I am writing this in the year in which Fritz Smith, MD, the founder of Zero Balancing, celebrates his 90th birthday. He is testimony to the power of this remarkable form of bodywork to nurture good health and longevity. He continues to actively teach and explore its potential. His biography and the story of Zero Balancings development is told in the book Life in the Bones , superbly edited by David Lauterstein (2017). Fritz has taught Zero Balancing internationally, inspiring thousands of healthcare practitioners to study and practise the skills he developed. As the creator of Zero Balancing he is naturally honoured as the founder. However, he has been clear that Zero Balancing stands independent of himself as an art and skill that can be taught by anyone trained to teach or who is qualified to practise Zero Balancing.
I first met Fritz when I was living in California in the mid-1970s. At that time this area of the world felt as if it was a place of renaissance, discovery and innovation. I was there exploring the different bodywork approaches that were being developed. This State, on the rim of the Pacific Ocean, geographically faces and is culturally open to the wisdom of the Orient. I visited Fritz in his practice and observed him with clients. He would see them for a relatively short amount of time and practise with ease and focus in what appeared to be a simple manner. His clients would drop into deep relaxation, responding with enjoyment to the quality of his caring touch. They would then arise and re-accustom themselves to standing upright on their own two feet. Their first few steps showed them getting used to feeling being in a new body. Their eyes were alive and shining, as if a light within them had been turned on. Something was happening beyond immediate explanation that I had not come across in other therapies.

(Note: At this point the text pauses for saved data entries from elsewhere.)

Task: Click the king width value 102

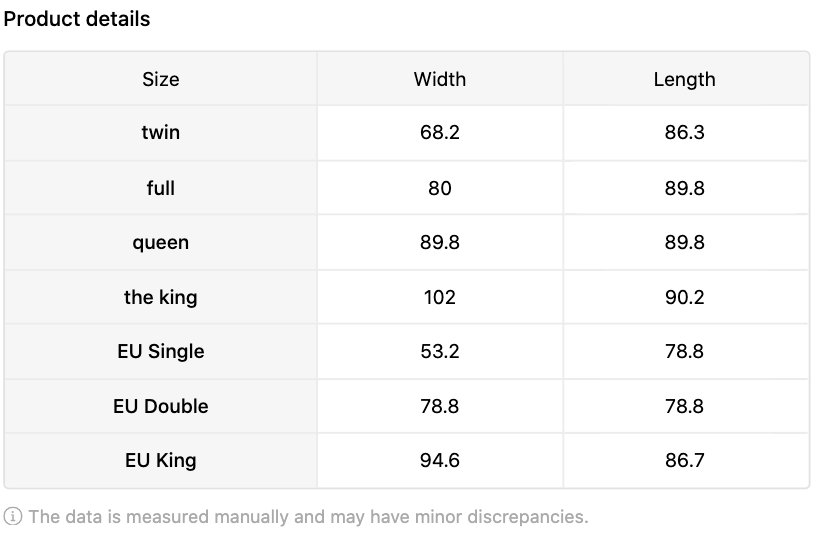Action: (x=440, y=297)
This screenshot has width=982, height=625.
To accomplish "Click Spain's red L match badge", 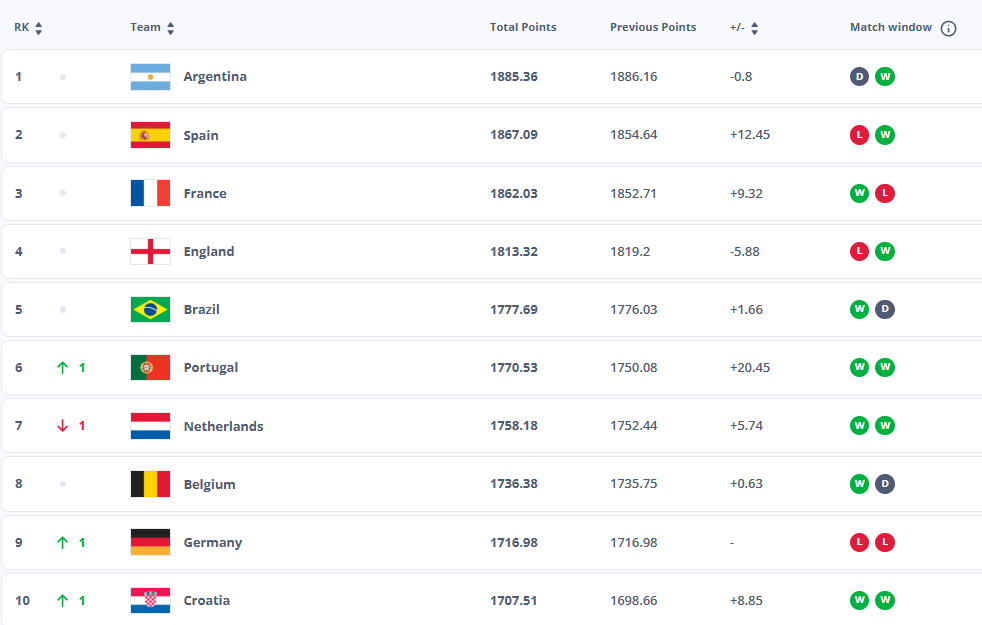I will [x=859, y=135].
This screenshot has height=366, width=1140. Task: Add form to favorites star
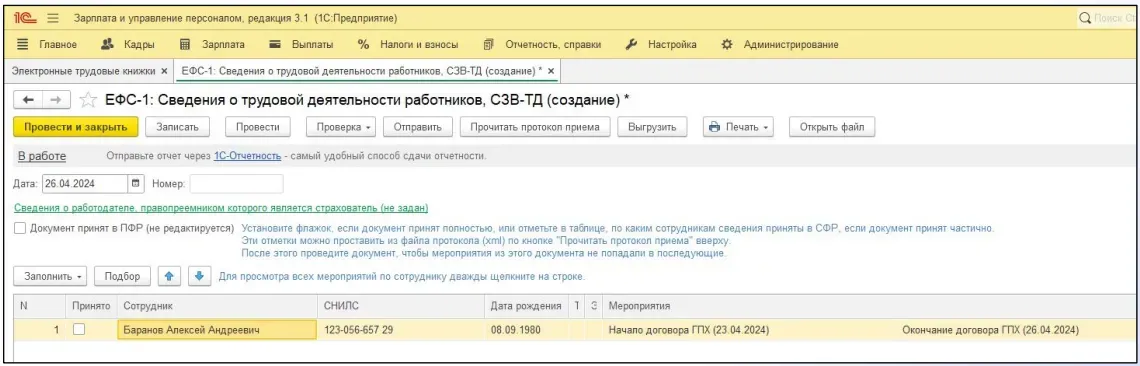pyautogui.click(x=89, y=100)
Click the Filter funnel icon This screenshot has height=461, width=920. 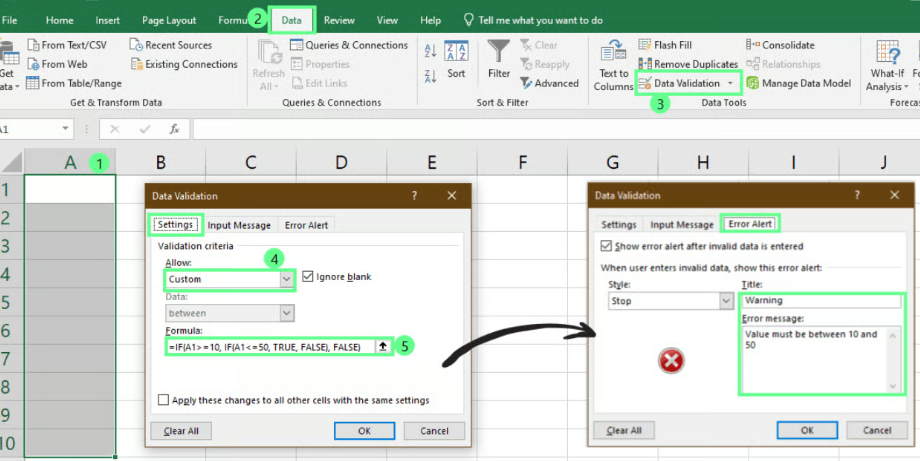point(498,54)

I deeply appreciate and have enormous gratitude for Fritzs generosity and teaching. From his welcoming me to observe him in practice in the 1970s as part of my acupuncture studies to his personally Zero Balancing all the participants in early workshops over many years, Fritz has, in turn, been even more generative through giving his permission and enthusiasm for Zero Balancer teachers to establish local Zero Balancing organisations in several different countries. Educationally Fritz has encouraged experienced teachers in their explorations of Zero Balancing, giving his approval to teachers creating their own Zero Balancing skills workshops. He has helped Zero Balancing flower through placing his trust in those he has taught as teachers in their presenting new dimensions of the possibilities and application of Zero Balancing.
Fritz has shared his knowledge and insights freely. He welcomes questions with the openness of one who equally learns from your questions. His teaching has that special quality of informing you, an experience of getting it in your hands through the direct experience of touch. It is as if he had shared a treasured gift, one you will know through its practice and which generates a multiplication of this gift through sharing it with others. The sense of revelatory delight that is realised through hands-on discovery is a frequent experience of the joy of learning Zero Balancing. He has taught a therapy that the student can literally get a handle on in their first workshop, whilst realising it has unfolding development as a skill and therapeutic art as their practice matures.